Overview

The Widom Lab studies RNA, which performs a plethora of different functions in the cell by folding into specific structures and, often, interconverting between different structures. In addition to its well-known roles as an intermediate messenger between DNA and proteins, RNA is also capable of regulating gene expression, catalyzing chemical reactions, and much more. Our lab is particularly interested in riboswitches, which regulate gene expression in bacteria, and splicing, the process by which sections of RNA that do not code for proteins are excised.

Current Work

We are utilizing steady state fluorescence and circular dichroism spectroscopy to study local conformational changes that occur upon folding of riboswitches. For these experiments, we utilize the fluorescent nucleic acid base analogues (FBAs) 2-aminopurine (2-AP) and pyrrolocytosine (pC). When 2-AP is incorporated into RNA, its fluorescence gets quenched, while the opposite occurs for pC. In both cases, the CD spectrum of the RNA gets modified as a result of electronic interactions between the FBA and its neighboring bases (right, panel A). These changes can be used to analyze the folding mechanism of the RNA and the impacts of ligand binding. We are also utilizing 2-AP as a donor fluorophore for Förster resonance energy transfer (FRET) experiments in order to probe nanometer length-scale structural rearrangements in the RNA (B).

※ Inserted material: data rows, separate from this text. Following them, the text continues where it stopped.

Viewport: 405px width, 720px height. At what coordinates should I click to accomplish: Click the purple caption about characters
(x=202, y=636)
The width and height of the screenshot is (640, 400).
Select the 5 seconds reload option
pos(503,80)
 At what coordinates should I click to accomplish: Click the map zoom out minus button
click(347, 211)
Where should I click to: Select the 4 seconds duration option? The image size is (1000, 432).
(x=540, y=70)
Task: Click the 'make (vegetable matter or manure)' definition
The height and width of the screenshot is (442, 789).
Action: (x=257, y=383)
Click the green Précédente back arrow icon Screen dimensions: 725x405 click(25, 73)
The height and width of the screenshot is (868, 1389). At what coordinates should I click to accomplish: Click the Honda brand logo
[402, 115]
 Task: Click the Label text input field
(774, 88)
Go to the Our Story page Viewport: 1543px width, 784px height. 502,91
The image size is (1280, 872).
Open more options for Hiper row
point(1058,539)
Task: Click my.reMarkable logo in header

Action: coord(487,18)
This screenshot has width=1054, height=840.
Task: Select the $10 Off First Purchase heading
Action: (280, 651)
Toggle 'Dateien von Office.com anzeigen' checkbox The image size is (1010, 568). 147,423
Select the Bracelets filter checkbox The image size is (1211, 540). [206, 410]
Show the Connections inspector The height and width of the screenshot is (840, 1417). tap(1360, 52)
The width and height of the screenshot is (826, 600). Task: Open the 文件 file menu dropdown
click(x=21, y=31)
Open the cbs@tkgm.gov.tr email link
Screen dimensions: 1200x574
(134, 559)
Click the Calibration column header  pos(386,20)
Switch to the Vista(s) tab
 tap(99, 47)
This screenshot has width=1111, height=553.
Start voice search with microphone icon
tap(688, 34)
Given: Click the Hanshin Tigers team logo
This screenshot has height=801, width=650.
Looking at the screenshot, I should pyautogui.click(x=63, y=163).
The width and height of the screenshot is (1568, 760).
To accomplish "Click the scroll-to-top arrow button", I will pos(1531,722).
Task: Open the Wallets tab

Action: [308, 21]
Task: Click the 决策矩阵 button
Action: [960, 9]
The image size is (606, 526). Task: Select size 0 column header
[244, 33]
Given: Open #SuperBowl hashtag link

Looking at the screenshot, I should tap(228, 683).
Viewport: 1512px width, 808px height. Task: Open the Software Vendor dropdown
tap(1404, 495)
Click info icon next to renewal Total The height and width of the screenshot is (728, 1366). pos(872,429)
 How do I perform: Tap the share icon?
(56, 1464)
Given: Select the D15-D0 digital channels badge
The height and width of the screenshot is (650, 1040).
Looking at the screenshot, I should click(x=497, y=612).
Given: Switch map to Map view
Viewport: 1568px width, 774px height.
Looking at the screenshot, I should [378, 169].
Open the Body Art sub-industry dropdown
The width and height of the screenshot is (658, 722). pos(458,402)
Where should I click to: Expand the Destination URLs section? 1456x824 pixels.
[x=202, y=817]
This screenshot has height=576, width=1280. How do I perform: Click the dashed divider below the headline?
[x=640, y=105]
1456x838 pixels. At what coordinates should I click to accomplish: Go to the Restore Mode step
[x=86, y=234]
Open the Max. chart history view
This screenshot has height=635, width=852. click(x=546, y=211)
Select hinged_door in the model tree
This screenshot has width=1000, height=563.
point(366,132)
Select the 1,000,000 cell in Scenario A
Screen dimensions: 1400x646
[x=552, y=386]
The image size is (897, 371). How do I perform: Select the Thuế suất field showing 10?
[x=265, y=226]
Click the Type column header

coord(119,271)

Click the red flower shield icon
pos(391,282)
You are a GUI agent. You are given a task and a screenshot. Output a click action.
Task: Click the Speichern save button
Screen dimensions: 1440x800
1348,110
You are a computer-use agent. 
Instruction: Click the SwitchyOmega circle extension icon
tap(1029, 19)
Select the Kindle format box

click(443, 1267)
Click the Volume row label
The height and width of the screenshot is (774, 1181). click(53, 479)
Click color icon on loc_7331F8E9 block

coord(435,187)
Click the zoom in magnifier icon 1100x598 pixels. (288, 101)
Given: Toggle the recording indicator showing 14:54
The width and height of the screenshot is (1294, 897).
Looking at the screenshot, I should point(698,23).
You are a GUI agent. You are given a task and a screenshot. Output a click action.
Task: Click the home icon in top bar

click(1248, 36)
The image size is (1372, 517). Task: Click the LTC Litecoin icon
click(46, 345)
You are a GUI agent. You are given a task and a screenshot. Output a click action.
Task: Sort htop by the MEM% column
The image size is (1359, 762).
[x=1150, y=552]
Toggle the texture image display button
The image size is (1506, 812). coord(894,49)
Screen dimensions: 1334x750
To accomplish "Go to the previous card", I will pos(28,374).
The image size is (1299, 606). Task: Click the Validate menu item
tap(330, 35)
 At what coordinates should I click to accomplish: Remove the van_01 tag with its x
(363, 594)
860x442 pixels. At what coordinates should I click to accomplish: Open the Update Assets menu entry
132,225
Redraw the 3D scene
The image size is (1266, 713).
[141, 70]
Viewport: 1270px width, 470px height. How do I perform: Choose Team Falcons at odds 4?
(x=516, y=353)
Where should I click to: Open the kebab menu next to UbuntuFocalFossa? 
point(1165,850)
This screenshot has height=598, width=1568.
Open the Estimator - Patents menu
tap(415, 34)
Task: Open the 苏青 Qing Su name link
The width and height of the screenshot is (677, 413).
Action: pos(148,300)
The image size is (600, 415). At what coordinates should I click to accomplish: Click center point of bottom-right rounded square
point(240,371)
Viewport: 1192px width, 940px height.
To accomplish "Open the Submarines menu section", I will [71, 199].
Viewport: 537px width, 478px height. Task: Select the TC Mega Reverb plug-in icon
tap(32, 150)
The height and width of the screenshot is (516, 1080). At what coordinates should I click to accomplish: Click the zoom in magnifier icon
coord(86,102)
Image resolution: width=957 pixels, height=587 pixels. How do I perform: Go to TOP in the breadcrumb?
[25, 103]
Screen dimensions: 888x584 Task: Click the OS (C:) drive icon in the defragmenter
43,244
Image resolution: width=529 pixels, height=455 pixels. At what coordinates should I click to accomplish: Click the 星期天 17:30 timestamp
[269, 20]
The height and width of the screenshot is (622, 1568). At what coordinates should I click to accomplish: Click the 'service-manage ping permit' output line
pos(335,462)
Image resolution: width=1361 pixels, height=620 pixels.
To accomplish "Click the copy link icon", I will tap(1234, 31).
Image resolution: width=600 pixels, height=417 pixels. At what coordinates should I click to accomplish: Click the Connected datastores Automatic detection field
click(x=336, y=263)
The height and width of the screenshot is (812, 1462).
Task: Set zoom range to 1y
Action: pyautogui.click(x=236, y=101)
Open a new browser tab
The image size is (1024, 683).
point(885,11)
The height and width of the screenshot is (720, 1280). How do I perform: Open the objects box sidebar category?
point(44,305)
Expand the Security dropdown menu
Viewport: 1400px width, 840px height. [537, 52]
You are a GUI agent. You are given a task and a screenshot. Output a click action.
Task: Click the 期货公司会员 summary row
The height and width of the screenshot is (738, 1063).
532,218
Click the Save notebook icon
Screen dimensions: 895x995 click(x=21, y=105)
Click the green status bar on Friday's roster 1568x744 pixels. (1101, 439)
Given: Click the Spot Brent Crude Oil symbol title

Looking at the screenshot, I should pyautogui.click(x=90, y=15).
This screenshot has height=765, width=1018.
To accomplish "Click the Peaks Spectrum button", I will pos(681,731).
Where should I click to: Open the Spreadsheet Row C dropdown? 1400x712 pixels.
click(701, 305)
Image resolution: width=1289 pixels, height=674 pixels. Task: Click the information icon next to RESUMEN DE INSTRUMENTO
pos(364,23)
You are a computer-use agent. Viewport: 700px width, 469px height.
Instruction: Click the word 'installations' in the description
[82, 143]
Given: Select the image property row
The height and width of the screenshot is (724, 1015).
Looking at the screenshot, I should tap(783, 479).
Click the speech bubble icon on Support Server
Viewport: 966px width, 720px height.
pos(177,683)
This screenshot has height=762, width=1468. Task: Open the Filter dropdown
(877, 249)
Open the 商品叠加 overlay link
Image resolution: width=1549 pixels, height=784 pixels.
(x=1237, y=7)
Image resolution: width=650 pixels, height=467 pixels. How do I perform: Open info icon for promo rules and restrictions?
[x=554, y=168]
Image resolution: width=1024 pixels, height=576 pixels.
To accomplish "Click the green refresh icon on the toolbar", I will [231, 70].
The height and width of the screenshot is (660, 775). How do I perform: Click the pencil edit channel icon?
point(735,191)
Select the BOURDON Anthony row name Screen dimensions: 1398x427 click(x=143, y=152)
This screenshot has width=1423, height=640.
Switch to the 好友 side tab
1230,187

FRET can be measured on single molecules if dyes that are brighter than 2-AP and pC are used. We are using single-molecule FRET and other single-molecule methods to probe conformational rearrangements in a variety of RNA, including riboswitches (C), transfer RNA and long noncoding RNA. We also utilize biolayer interferometry to analyze the binding of ligands and proteins to RNA (D). For example, we showed that a riboswitch labeled with two fluorophores did not bind ligand (cyan) while a riboswitch labeled with one fluorophore did (red).